They probably only code a little bit. They review and guide at that point. Essentially leading the team's coding efforts, ensuring the product is of quality.

[–] thirteene@lemmy.world 9 points 7 months ago (1 children)

Full stack, split discipline, niche solution architects, specialty languages (old, science), principals, founders. It's the minority

[–] umbrella@lemmy.ml 1 points 7 months ago (1 children)

this is not as specific as i expected... what sets these apart and what are they working on?

[–] thirteene@lemmy.world 11 points 7 months ago (2 children)
  • Full stack - this is when you start pushing higher salary limits, dev can write code and SQL, QE writes testing, SRE/DevOps writes ci/cd, observability, DBA is optimizing, backing up, clearing blocks. Full stacks can do most-all of that. They can architect a solution and see it's execution, this is also when you need to be networking or you are stuck on a support staff.
  • split discipline - This can apply to full stack, or for cross field. Are you working on generating a truly random number theory? Better have an advanced math degree.
  • niche solution architects - these are the guys that come in and build a Hadoop cluster that scale with a transmogrifying Kafka work stream that works asynchronous but within the hour. They get a contract job and implement it, train the support team and go do it again somewhere else.
  • specialty languages (old, science) - want a job paying 250k+ is in high demand and completely remote? Go learn cobol (warning: older programmers were amazing and complex or epic pastafarians). My understanding is that the math and libraries are also in high demand.
  • principals - these are the guys at FAANG that are instrumental to day to day operations because they are masters in their fields, have written half the codebase, or built very successful projects.
  • founders - if you are able to work a lower paying job and accept the risk of not knowing how long the company will be around, you can work for startup. Startups give percentage points of ownership which scale massively if the company is successful. They are often considered principals because they wrote half the code during the original days
[–] humbletightband@lemmy.dbzer0.com 1 points 7 months ago

cobol

I failed to find a Sr. Cobol position higher than $93k

[–] brbposting@sh.itjust.works 1 points 7 months ago (1 children)

Which one(s) are you 😎

(Full stack founder?!)

[–] thirteene@lemmy.world 2 points 7 months ago (1 children)

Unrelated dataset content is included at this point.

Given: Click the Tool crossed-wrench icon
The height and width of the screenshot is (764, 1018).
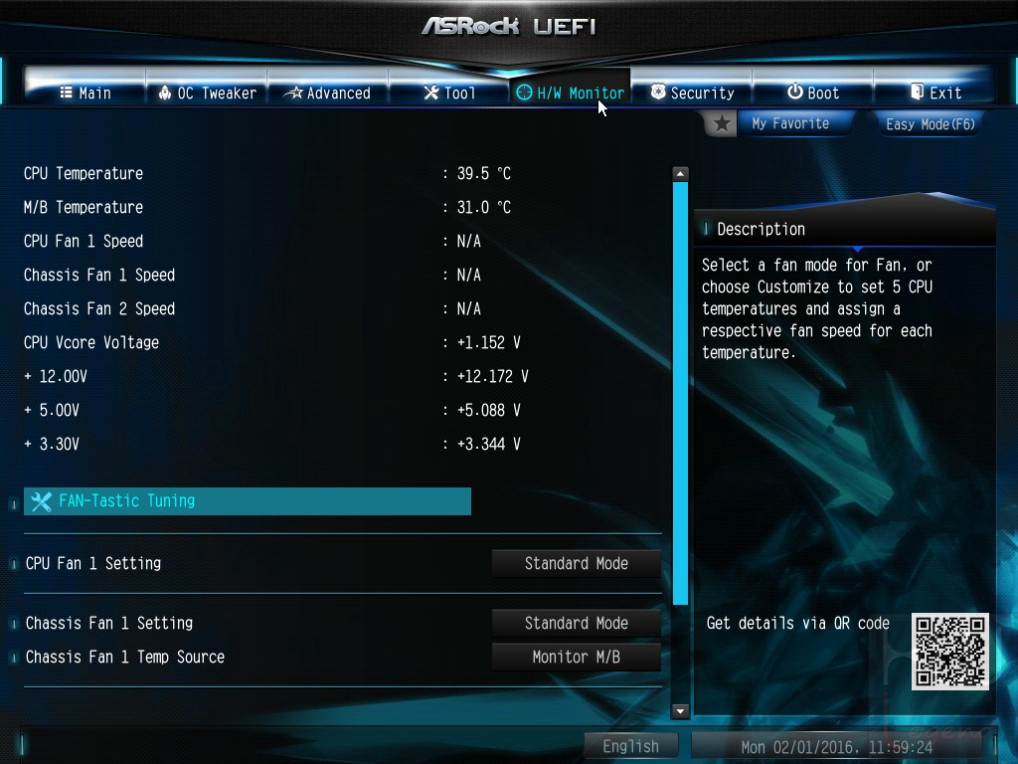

I'm high end SRE, but work isn't my pursuit in life so I'm still on the support teams, collecting a decent paycheck.

[–] brbposting@sh.itjust.works 1 points 7 months ago

Bet you’re epic to work with. Hope you’re having as much fun as possible with that!

[–] Daxtron2@startrek.website 4 points 7 months ago

Likely very little, they're paid for knowledge of their codebase and higher level stuff. It's cheaper to then pay someone lower level to do the grunt work.

[–] zqwzzle@lemmy.ca 0 points 7 months ago (1 children)

Be talented and lucky enough to get in on the ground floor of a startup.

[–] GissaMittJobb@lemmy.ml 3 points 7 months ago

The startup game is basically dead for getting rich. First to be employed is just first to get screwed over. Either found a startup yourself or aim for big tech imo, but that's also pretty hard given current market conditions. Get ready to surf the next ZIRP-wave though!